So here. It is not our personal perfection that makes the offering of ourselves to God acceptable to Him, but the spirit of gratitude and love in which we offer it.

Ps. 51:22 - "He who brings thanksgiving as his sacrifice honours Me."
Ps. 51:17 - "The sacrifice acceptable to God is a broken spirit; a broken and contrite heart, O God, you will not despise."
Ps. 141:2 - "Let my prayer be counted as incense before you, and the lifting up of my hands as an evening sacrifice."

The worship God desires embraces the whole of the Christian's life from day to day. If our formal worship in church is not supported by a real offering of our daily life to God, it is empty; it is not acceptable.

Fourth, this is what Paul means by "reasonable worship"

The word rendered 'worship' or 'service' is an interesting word - latreia.

At first it meant work you did for wages - not slavery, but voluntary work. Then it broadened to mean service of all kinds. Then it sharpened to mean the kind of service to which you give your whole life, especially the service of the Greek gods ... if you were a priest in a Temple of Zeus, for example; it was your whole life. That is the flavour the word had in the minds of Paul's first readers.

What it means for us is that worship is not so much the offering of prayers or hymns in the formal setting of a sanctuary, as the offering of our everyday life to God. Real worship is not confined to a church building; rather the whole world is seen as a temple, and our everyday life as the worship we offer in it. We should not only say, "I'm going to Church to worship God; we should also say, "I'm going to work to worship God." Fra Angelico, the great Renaissance fresco artist, used to hold up his palette and brushes to God at the beginning of every day's painting, offering them to Him to be used in His service.

The word rendered 'reasonable' is logikos (logical). A line by Epictetus supplies an example of the way it was used: "If I were a nightingale I would do what is proper to a nightingale; if I were a swan, I would do what is proper to a swan."

So 'reasonable worship' is the sort that is 'proper' to a man when the God he is worshipping is the God revealed in Christ Jesus. It is what is 'fitting.' And what makes it fitting that we should present our body a living sacrifice to Him is that He has presented His body a living sacrifice for us.

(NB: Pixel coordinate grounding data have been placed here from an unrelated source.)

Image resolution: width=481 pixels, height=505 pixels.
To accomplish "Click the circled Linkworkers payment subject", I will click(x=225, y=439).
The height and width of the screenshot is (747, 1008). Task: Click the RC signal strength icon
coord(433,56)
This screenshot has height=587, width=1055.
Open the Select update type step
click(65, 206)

"A body Thou hast prepared for me." (Heb. 10:5) He not only offered His body at the Cross, He took it again in resurrection and ascension so as always to serve us in it, for "He ever lives to make intercession for us." (Heb. 7:25)

II. YOUR MIND

Paul now expands on that. If you are offering worship that is fitting, it will be because you have a mind to it that is right. Your 'mindset' will be such that you are preoccupied with God, not with this world (or this age, as it would better be rendered). "It's all in the mind." What we do in the body is decided by what occupies our mind. If profit, pleasure or power engage our waking thoughts, we shall be 'conformed to this age' - our lifestyle will betray our preoccupation. But if the riches that are ours in Christ Jesus, and the pleasures that are at God's right hand, and the power of Christ's resurrection engage our waking thoughts, we shall be "transformed by the renewing of our mind." "As a man thinketh in his heart, so is he." (Prov. 23:7)

To put it simply, "You become like what you look at." What do we look at?

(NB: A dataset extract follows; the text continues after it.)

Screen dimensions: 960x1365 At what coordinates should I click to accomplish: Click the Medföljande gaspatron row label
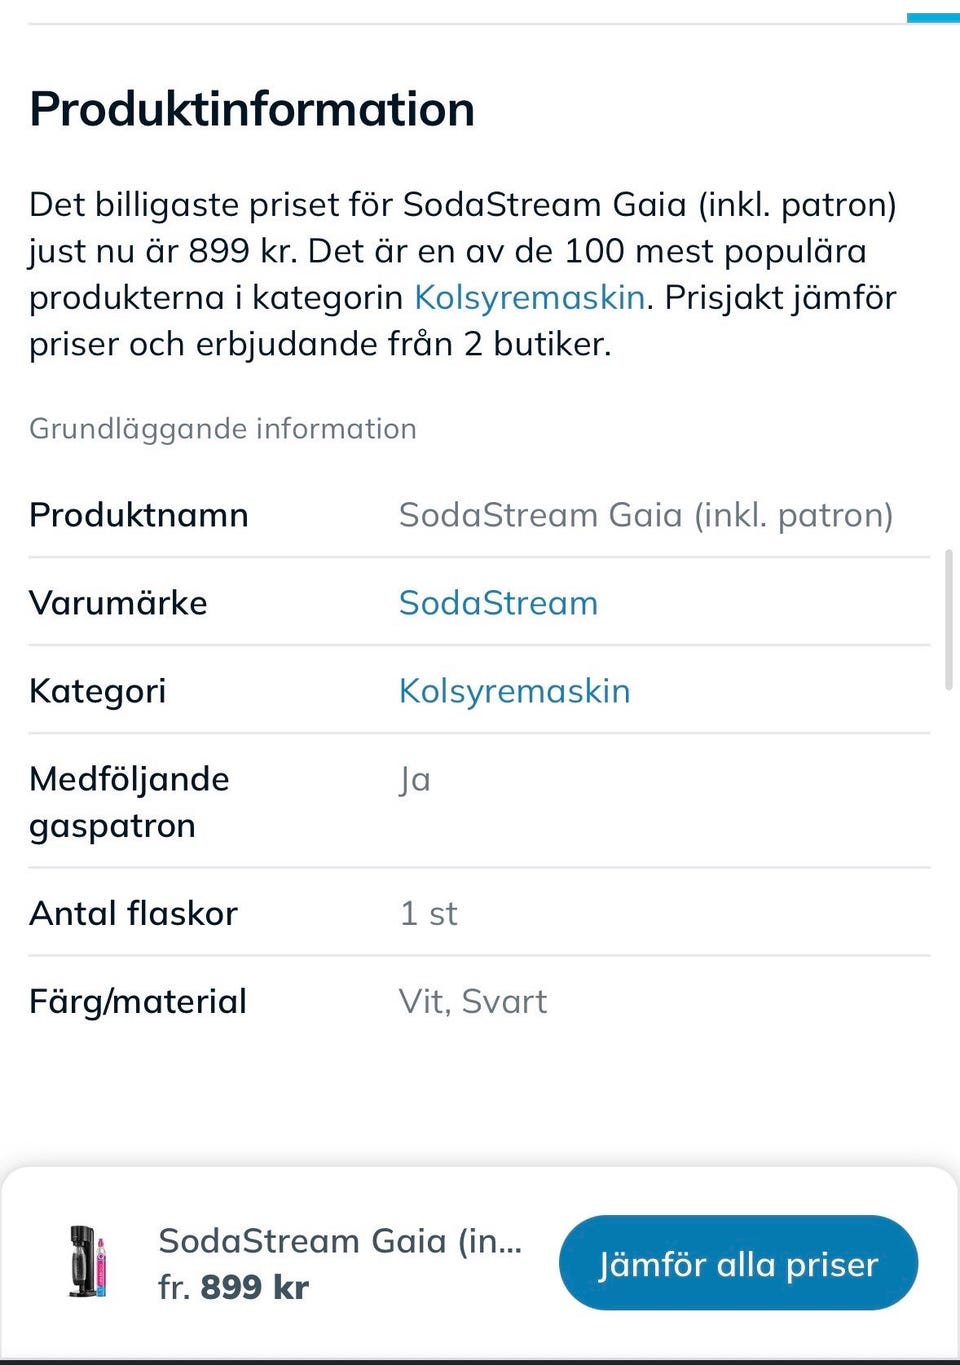(x=129, y=802)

Campbell Morgan tells of a dream a little lady had. She was down a well, and unable to climb out. Then she noticed that when she looked steadfastly at a star above, she found herself rising; but when she looked at the walls around her and the mud beneath, she sank back. Where we look is where we shall go.

I remember hearing a candidate for ordination, Greg Smith, say: "From the time of my commitment, God has been growing me in spiritual experience. I read the New Testament in three weeks because of my insatiable desire to know God's Word." How long is it since we were 'seized' like that? When did the meaning of a Scripture so exercise us in heart and mind that we could hardly bear to tear ourself away even to attend to daily chores? When did the need to wrestle with it consume us?

The word 'conformed' has a root, 'schema', which means the outward shape or appearance of a thing. Our outward shape and appearance change as we grow older. But the word 'transformed' has a root, 'morphe', which means the essence of a thing, which does not change under the changing outward appearance it may present; you are still the same 'you' inside, whether you grow fat or thin. So Paul means, "Don't be like a chameleon, which takes its colour from its surroundings; don't let the values and fashions of the godless world decide the sort of person you are. Let the 'mind of Christ' be such a living principle within that no outside influence can change the sort of person you are." J. B. Phillips' translation caught the flavour of what Paul said here better than any other: "Don't let the world around you squeeze you into its own mould, but let God remould your minds from within."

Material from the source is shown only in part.